-- Input records follows --

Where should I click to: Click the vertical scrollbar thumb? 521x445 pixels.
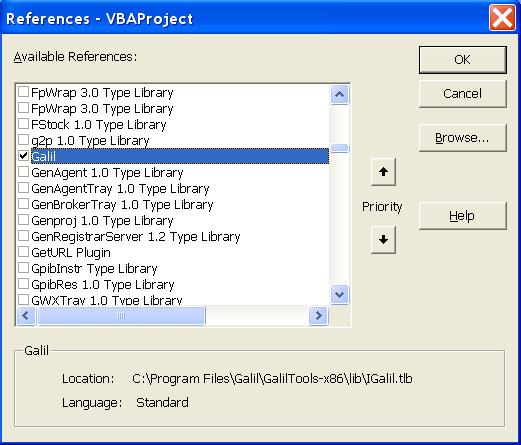click(x=340, y=148)
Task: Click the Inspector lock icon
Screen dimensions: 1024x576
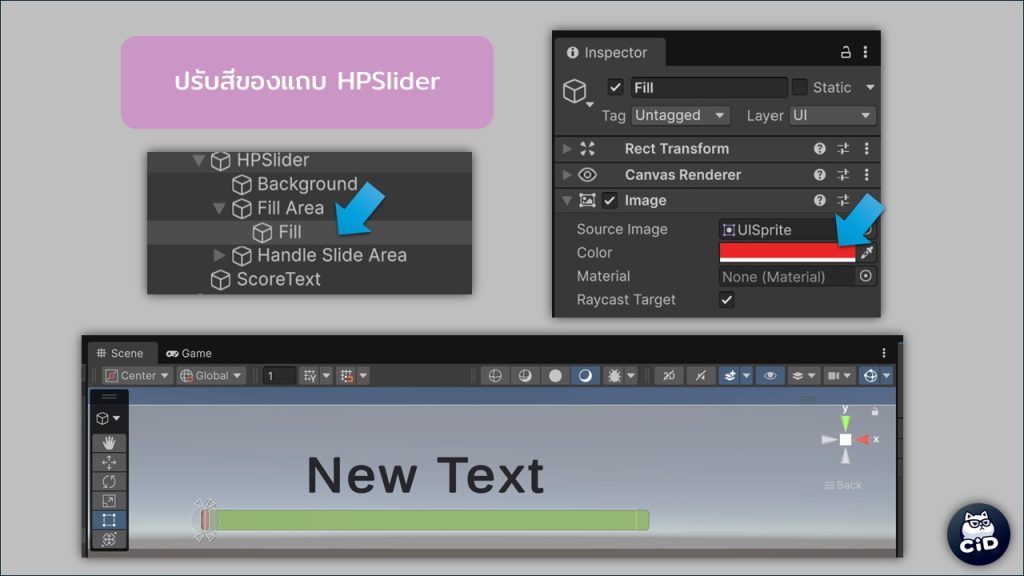Action: pyautogui.click(x=846, y=52)
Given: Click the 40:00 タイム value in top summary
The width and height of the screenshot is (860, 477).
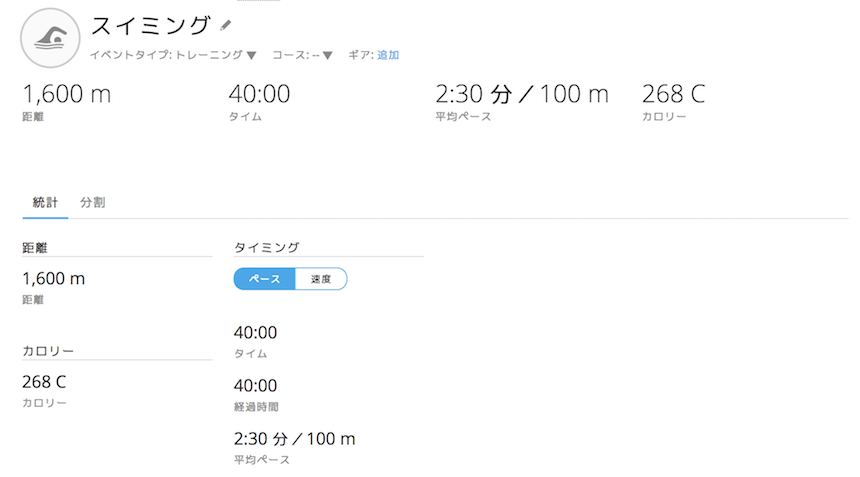Looking at the screenshot, I should (x=259, y=95).
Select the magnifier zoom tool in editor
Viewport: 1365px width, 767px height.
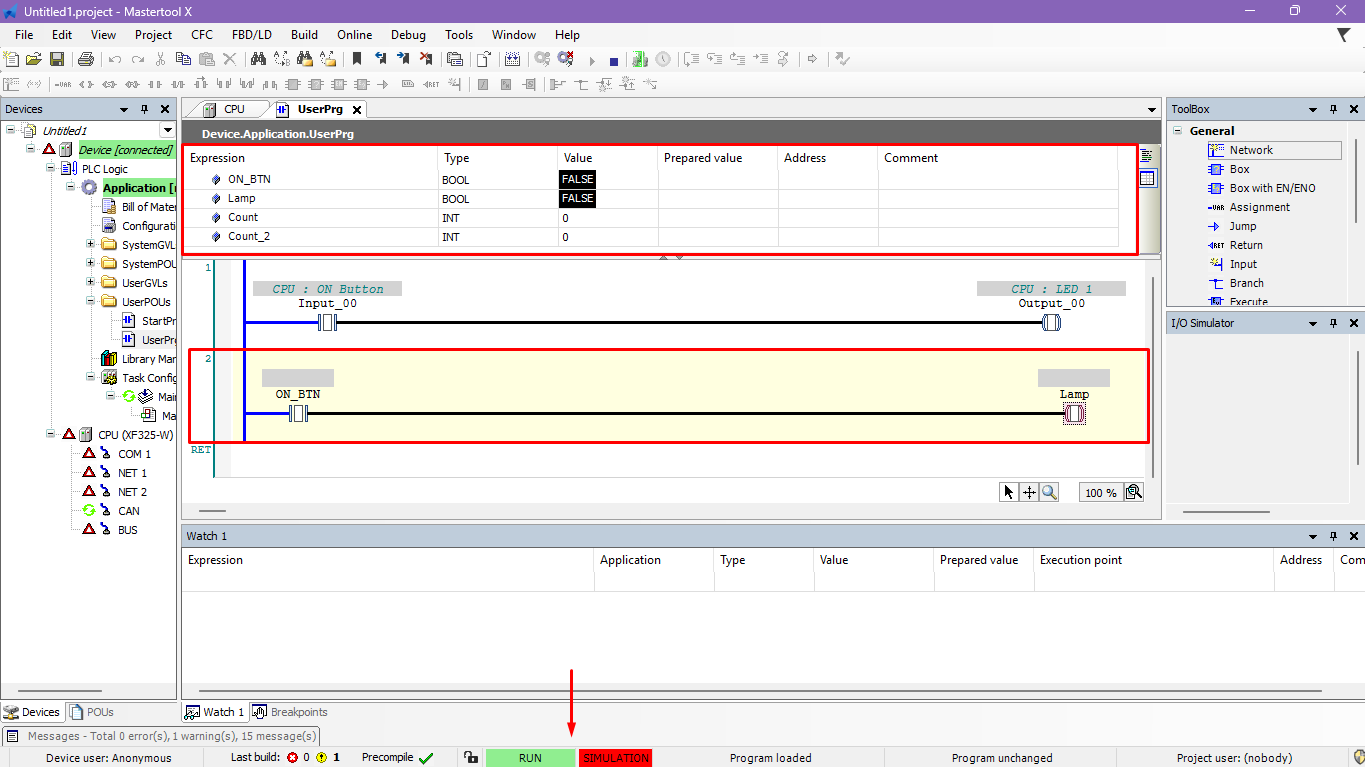1049,492
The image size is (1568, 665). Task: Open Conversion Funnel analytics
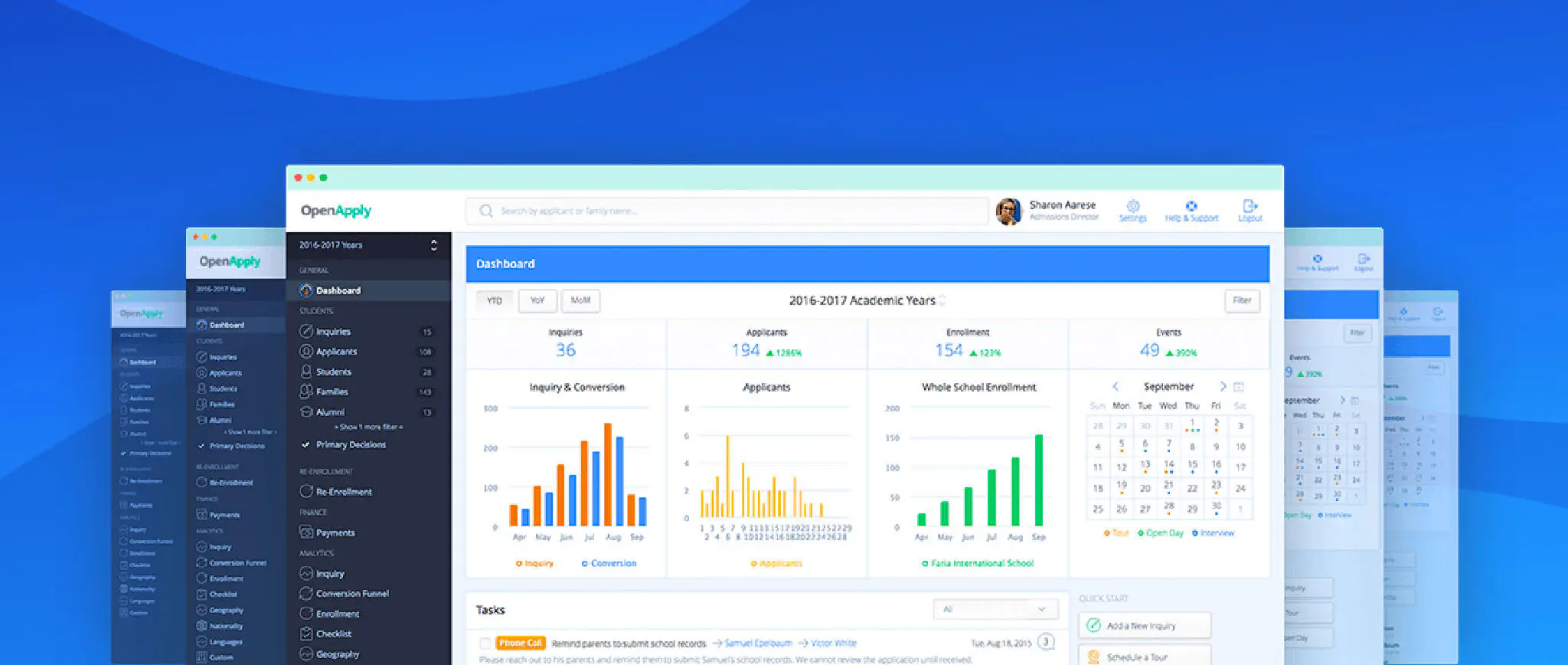[352, 594]
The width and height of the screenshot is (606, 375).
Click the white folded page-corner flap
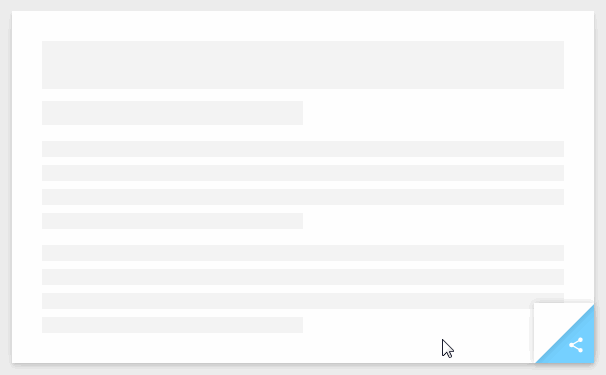(x=551, y=325)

-- Input records concluded --

An exact copy of the lines from the line containing "Viewport: 1365px width, 767px height." through the final line of the listing, without pictures, is the expected result.

Viewport: 1365px width, 767px height.
1049,492
The image size is (1568, 665). Task: Open Conversion Funnel analytics
[352, 594]
The width and height of the screenshot is (606, 375).
Click the white folded page-corner flap
(x=551, y=325)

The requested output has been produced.